Qin’s daughter, Shujun, was a passenger on Monday’s flight headed from the southwestern inland city of Kunming to the southeastern coastal city of Guangzhou, when it plummeted in a rural part of the Guangxi region, leaving no known survivors. .
Shujun, a 40-year-old migrant worker from Guangzhou, had traveled to Kunming to accompany her mother to see a specialist doctor she had heard was very good.
“We couldn’t believe it and didn’t dare to say anything, for fear my wife couldn’t bear it,” Qin said, describing the moment he heard the news of the accident on Monday.

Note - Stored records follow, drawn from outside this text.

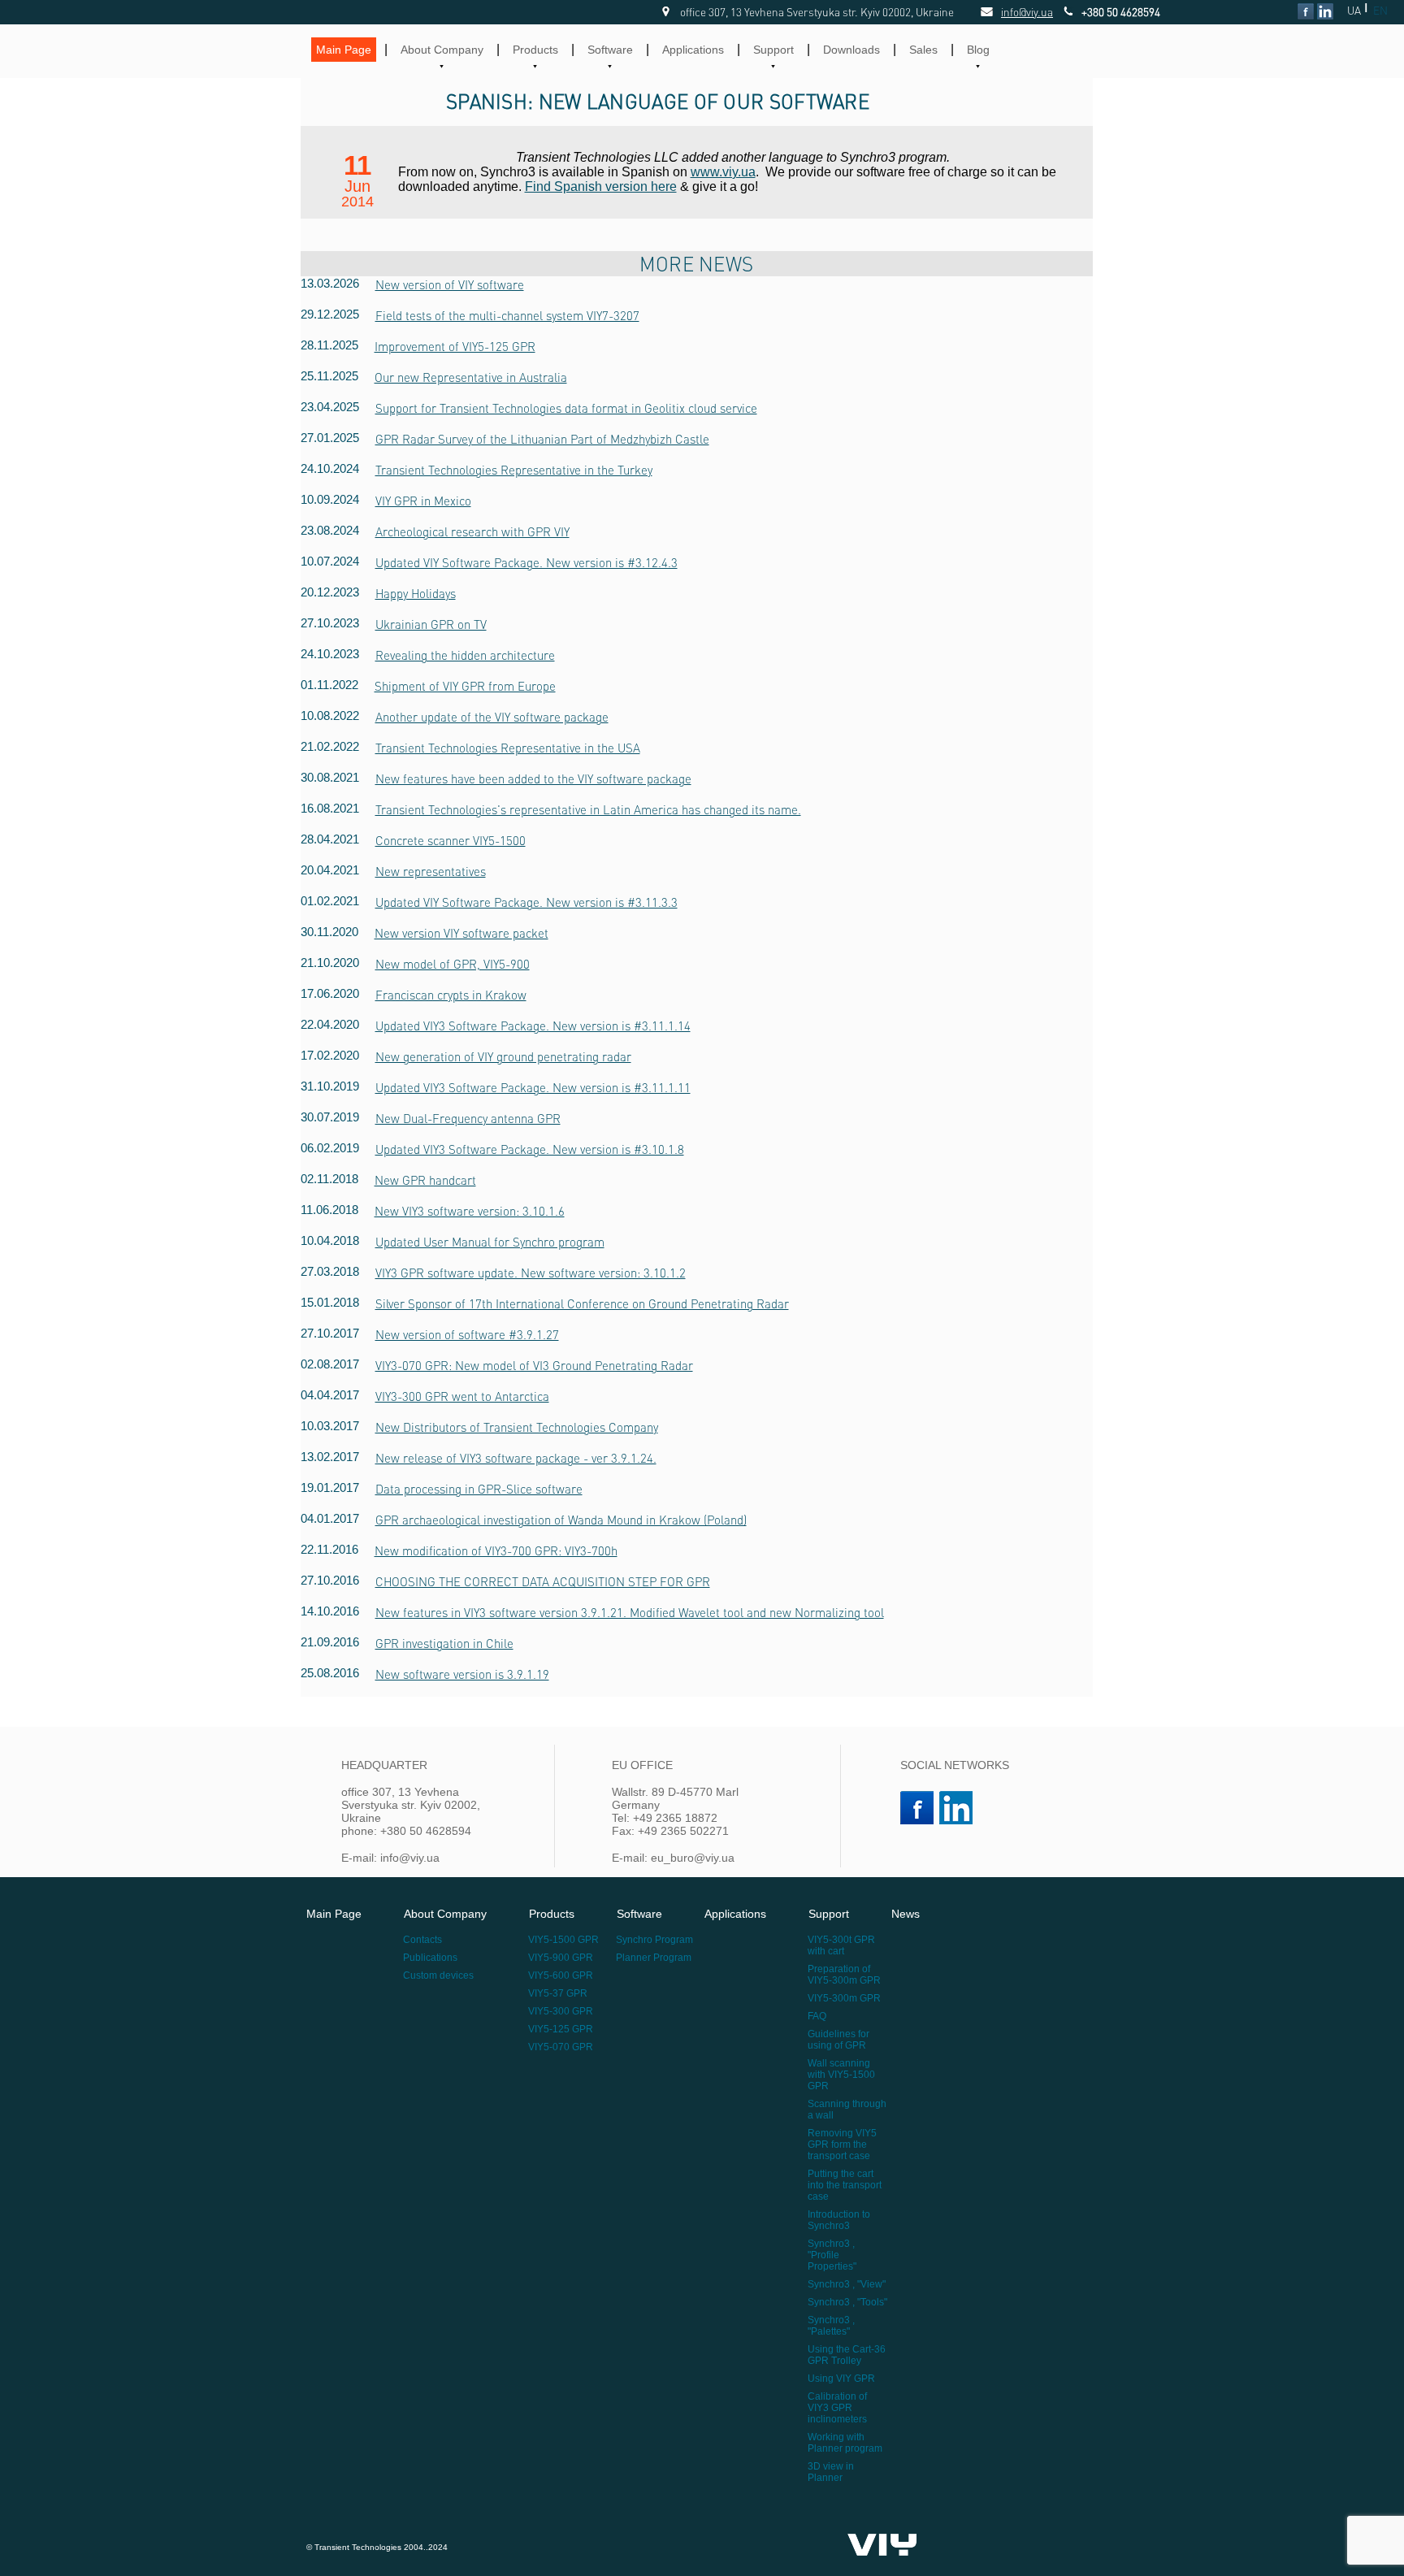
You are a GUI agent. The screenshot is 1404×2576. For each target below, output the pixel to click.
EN (1380, 10)
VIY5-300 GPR (560, 2011)
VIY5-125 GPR (560, 2029)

“Our eyes were full of tears, but we did not dare to cry. In fact, we knew the truth, but we hid it for one night, half a day plus one night.”
Qin said he initially received no official confirmation of his daughter’s situation. But on Monday night, her brother-in-law rushed to Guangzhou Baiyun International Airport, where the flight was scheduled to arrive. There, he was shown a list of passenger names, which included Shujun’s.
On Tuesday, Qin, his son and two other people went to Wuzhou and the next day they visited the accident site accompanied by staff and volunteers from China Eastern.
“It’s so painful,” she gasped, holding back tears. “We have nothing but pain now… We live in pain every day.”
As of 10 a.m. Friday, 375 family members of the 132 people aboard flight MU5735 had visited the crash site, officials said.
Rescue teams reported finding human remains, pieces of passengers’ personal belongings, and aircraft debris.
“Many family members were burning incense,” Qin said of visiting the crash site.
“I prayed and put my daughter’s name on there. It happened to be her birthday that very day… so I said, ‘Dad came to see you, my daughter. Happy birthday.'”
After that site visit, Qin has mostly stayed at his hotel with his son, Shujun’s older brother and only brother.
Shujun herself leaves behind a teenage daughter.
“We don’t have any requests now,” Qin said.
“Our only request is to find my daughter’s body as soon as possible and bring her home.”